Exercise instructions:
Beneath this instruction is a block of data; output from it exactly the lines that run from the one containing "The width and" through the one containing "Click the shield", inclusive.
#### Available data
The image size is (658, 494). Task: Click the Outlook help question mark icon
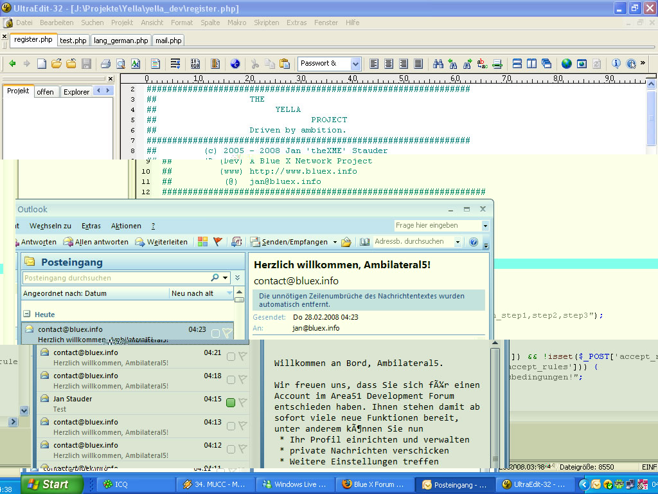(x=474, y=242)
########
#### Available data
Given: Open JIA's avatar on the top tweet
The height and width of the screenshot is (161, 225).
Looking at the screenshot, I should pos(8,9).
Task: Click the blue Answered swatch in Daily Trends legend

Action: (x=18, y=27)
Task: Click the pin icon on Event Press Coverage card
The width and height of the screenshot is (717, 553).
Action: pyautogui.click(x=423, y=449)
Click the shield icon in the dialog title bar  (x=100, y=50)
########
Output for this exercise:
The width and height of the screenshot is (717, 553).
Action: pyautogui.click(x=423, y=449)
Click the shield icon in the dialog title bar  (x=100, y=50)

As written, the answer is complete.